Downfall reviewed in the New Zealand Herald


Joan Rosier-Jones has reviewed this ‘long awaited’ history of Charles Mackay in the Whanganui Chronicle. She calls Paul Diamond’s Downfall: The Destruction of Charles Mackay the ‘definitive narrative’ of the former Whanganui mayor:

It has been long awaited, but now Paul Diamond's definitive narrative of Wanganui Mayor Charles Mackay's fall from grace in 1920 is here.

The bones of this story are well-known to many locals, but this work gives the reader a fuller picture of what happened when the mayor shot a young poet who was blackmailing him to resign.

The answers to many questions are discussed at length. Was Mackay framed? Did the recently formed Returned Service Association (RSA) have a hand in it? What part did the Prince of Wales' visit to the city play? Who was D'arcy Cresswell, the injured blackmailer, and what was his motive in trying to rid Wanganui of a popular and progressive mayor?

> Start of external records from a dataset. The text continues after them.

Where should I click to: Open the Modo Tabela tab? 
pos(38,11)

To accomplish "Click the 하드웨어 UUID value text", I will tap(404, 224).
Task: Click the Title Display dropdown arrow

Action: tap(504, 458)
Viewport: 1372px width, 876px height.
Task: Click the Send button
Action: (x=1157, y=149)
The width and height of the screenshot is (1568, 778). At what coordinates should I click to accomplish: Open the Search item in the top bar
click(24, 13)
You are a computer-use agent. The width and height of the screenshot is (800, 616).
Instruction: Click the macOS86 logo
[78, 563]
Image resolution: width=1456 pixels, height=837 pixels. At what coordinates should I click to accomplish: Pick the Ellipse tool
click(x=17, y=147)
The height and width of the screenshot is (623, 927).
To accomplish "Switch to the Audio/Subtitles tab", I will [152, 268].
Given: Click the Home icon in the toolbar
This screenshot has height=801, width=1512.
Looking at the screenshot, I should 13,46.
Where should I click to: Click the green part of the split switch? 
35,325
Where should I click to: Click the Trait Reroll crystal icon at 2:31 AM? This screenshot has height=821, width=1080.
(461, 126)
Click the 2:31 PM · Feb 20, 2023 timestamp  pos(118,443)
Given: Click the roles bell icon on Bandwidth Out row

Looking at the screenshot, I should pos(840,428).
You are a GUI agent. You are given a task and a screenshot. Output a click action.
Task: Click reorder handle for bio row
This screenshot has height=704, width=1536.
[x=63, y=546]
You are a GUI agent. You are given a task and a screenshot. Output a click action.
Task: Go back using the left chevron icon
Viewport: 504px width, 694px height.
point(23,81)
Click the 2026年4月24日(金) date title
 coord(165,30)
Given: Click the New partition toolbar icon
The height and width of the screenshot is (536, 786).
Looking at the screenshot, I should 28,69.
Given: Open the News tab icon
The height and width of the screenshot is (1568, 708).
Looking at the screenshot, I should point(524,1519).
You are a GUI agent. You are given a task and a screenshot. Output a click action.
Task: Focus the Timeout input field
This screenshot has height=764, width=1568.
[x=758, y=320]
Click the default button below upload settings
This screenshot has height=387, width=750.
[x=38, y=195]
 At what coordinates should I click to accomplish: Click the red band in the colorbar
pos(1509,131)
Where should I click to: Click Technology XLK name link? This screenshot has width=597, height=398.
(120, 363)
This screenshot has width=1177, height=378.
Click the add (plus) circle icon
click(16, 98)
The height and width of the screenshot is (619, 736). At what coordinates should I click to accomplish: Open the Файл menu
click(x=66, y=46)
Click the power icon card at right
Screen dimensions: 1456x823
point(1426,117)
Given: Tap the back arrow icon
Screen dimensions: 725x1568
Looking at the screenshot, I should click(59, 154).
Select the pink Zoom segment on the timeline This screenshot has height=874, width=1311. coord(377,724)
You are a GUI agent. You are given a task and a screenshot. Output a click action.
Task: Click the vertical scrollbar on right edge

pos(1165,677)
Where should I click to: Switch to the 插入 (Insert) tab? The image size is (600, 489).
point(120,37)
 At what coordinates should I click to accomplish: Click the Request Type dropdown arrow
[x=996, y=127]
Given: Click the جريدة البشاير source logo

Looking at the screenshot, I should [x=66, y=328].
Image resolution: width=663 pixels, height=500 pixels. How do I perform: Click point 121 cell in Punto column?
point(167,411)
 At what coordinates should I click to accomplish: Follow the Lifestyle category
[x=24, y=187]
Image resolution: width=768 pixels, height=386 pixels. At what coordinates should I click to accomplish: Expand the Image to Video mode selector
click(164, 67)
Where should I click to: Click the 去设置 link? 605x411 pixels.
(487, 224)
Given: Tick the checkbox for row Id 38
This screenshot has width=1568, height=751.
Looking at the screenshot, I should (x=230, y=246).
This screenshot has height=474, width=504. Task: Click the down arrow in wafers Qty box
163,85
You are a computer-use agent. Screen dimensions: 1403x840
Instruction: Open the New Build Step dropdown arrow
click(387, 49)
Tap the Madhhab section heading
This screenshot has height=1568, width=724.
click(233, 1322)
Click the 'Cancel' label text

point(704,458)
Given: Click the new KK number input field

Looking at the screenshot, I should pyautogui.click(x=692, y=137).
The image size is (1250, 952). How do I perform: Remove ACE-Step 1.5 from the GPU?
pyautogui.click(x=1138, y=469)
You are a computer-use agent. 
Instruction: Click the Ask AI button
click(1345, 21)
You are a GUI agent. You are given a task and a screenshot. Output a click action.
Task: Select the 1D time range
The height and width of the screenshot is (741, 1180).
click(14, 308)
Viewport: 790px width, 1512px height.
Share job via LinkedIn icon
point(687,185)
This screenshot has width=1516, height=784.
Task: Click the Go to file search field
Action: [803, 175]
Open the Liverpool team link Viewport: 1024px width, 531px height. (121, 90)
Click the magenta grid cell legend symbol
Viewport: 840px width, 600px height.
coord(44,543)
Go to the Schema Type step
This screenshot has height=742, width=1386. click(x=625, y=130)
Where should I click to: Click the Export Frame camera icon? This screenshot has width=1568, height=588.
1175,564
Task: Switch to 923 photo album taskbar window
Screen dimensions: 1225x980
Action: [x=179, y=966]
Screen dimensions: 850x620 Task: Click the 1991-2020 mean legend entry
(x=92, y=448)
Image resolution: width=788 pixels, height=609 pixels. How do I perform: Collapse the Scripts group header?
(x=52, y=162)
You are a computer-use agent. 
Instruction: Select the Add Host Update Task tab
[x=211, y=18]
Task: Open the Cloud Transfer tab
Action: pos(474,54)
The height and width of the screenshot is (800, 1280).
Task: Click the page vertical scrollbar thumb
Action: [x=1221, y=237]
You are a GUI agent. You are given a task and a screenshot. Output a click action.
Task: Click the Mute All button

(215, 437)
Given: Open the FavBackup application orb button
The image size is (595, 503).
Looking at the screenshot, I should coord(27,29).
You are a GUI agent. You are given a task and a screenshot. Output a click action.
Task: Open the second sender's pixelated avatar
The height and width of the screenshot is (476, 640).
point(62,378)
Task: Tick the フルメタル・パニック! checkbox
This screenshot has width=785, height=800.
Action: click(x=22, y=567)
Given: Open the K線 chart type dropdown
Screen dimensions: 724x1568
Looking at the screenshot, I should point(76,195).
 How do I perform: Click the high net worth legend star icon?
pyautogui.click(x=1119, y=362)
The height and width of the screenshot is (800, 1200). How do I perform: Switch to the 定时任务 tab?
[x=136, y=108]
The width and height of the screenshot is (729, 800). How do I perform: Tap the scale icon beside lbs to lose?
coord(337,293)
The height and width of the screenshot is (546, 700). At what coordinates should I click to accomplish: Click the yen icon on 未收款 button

Both men were closeted homosexuals, a necessity at a time when congress between men was illegal. Was this the reason for Mackay's 'downfall'?

Downfall follows Mackay through the events in May and the trial process, using verbatim court transcripts.

Mackay's imprisonment in various New Zealand penal institutions is well-documented using letters both to and from him. He had a lot of support from people such as poet and prison reformer Blanche Baughan, and this correspondence brings to life Mackay's resilience, humour and humanity.